Entries shown Start Marker
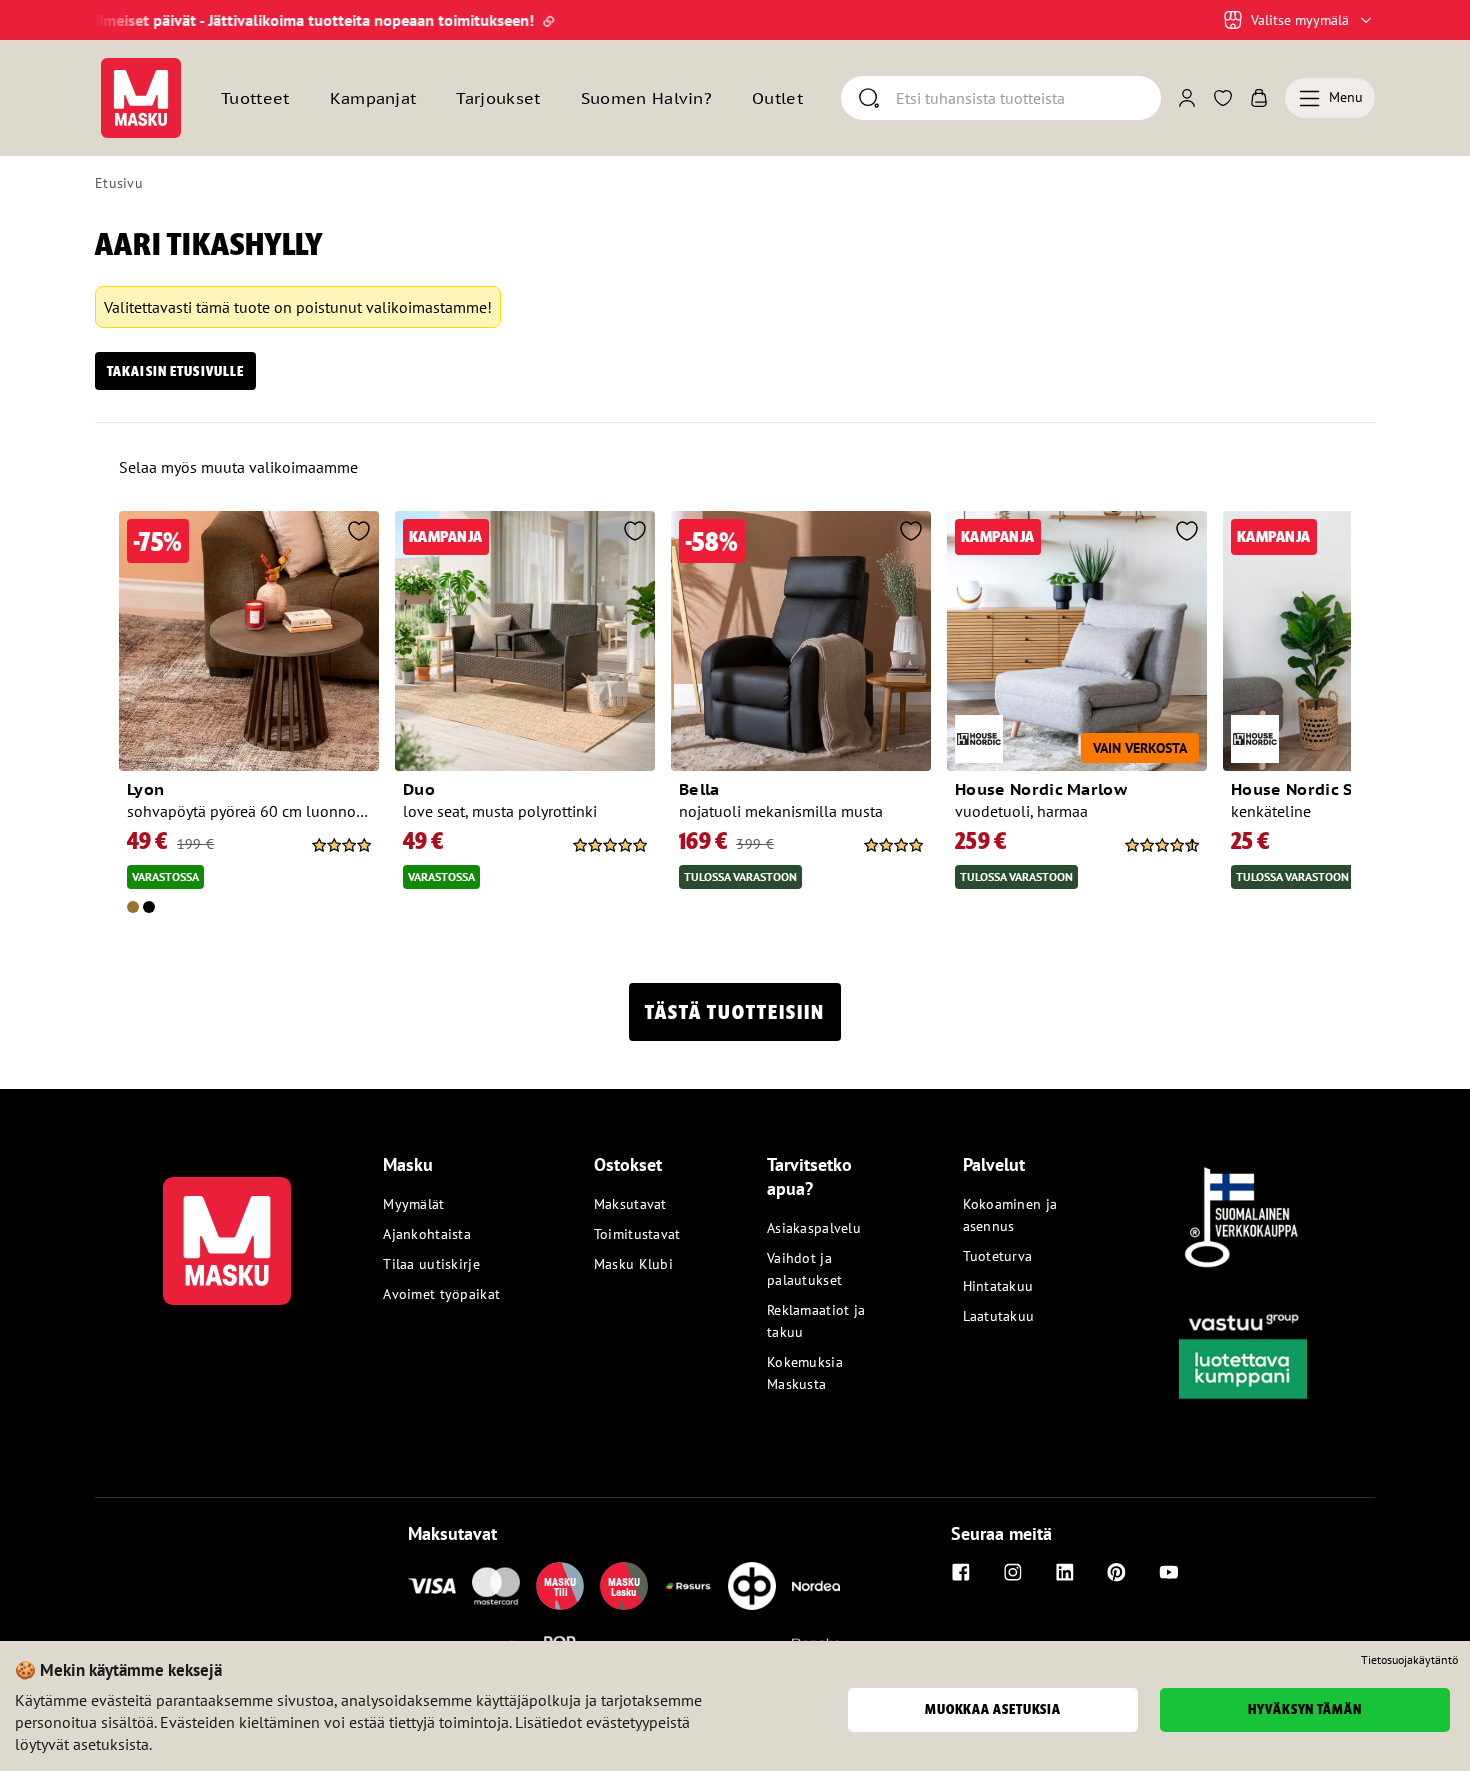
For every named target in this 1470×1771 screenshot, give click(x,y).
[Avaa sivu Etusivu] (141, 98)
Entries shown End Marker
Entries shown Start Marker
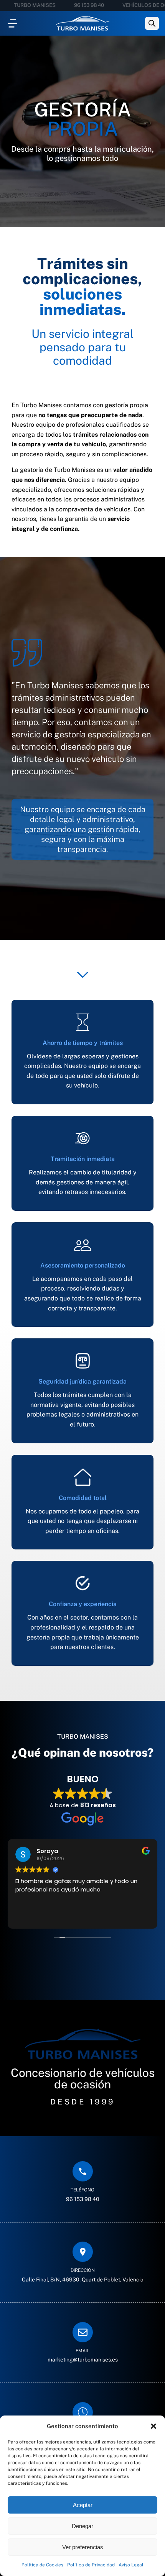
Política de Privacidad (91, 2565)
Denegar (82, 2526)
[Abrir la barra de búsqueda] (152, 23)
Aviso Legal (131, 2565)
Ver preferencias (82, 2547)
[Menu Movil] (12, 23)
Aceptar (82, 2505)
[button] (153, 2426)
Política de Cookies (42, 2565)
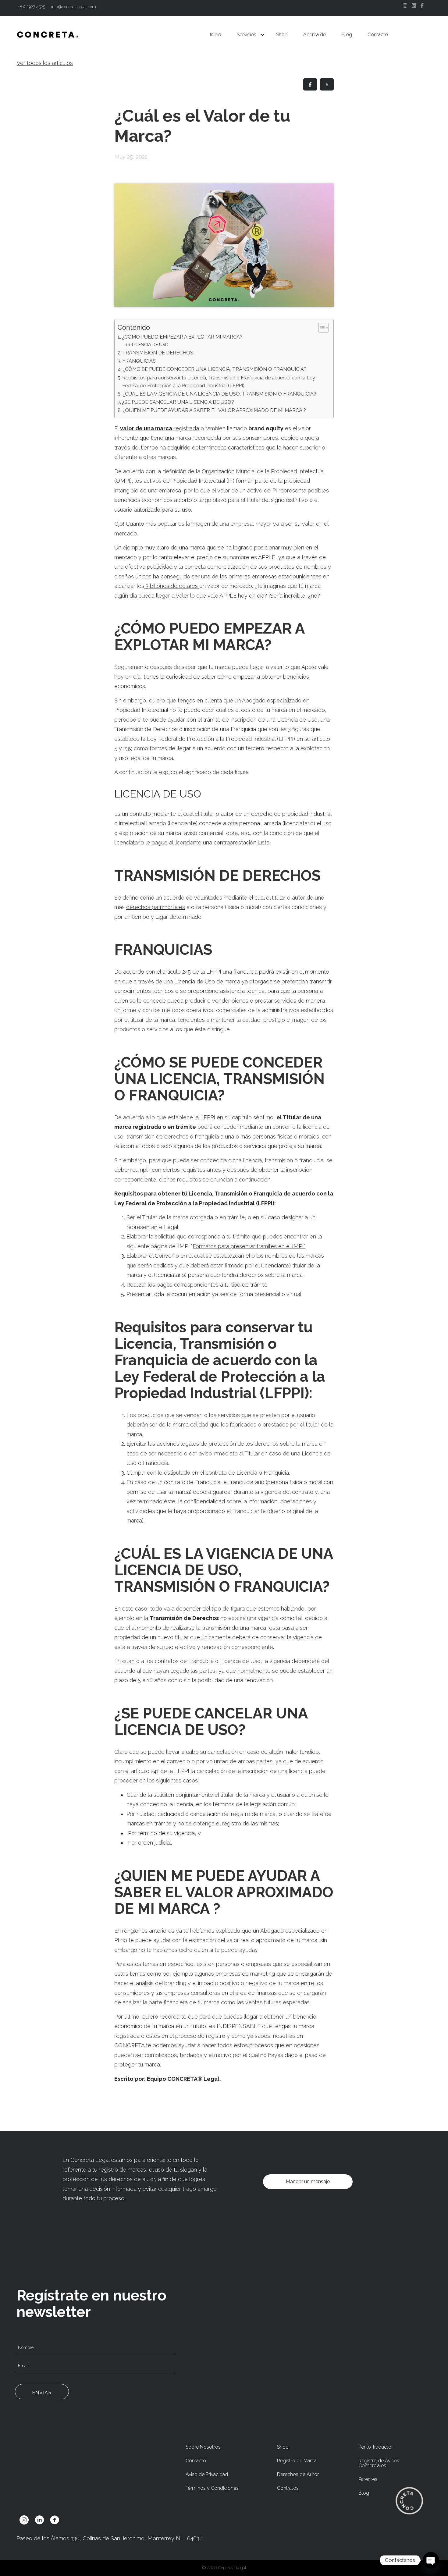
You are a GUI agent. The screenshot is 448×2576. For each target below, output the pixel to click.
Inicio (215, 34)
Entries shown End Marker
● **Task to complete**
An exact copy is needed. It runs from the line above containing "[Menu Movil] (12, 23)" down to the line containing "Inicio (215, 34)", both included, with no pictures.

● **Answer box**
[Menu Movil] (12, 23)
Aceptar (82, 2505)
[button] (153, 2426)
Política de Cookies (42, 2565)
You are a GUI agent. The screenshot is 448×2576. For each target below, output the pixel to click.
Inicio (215, 34)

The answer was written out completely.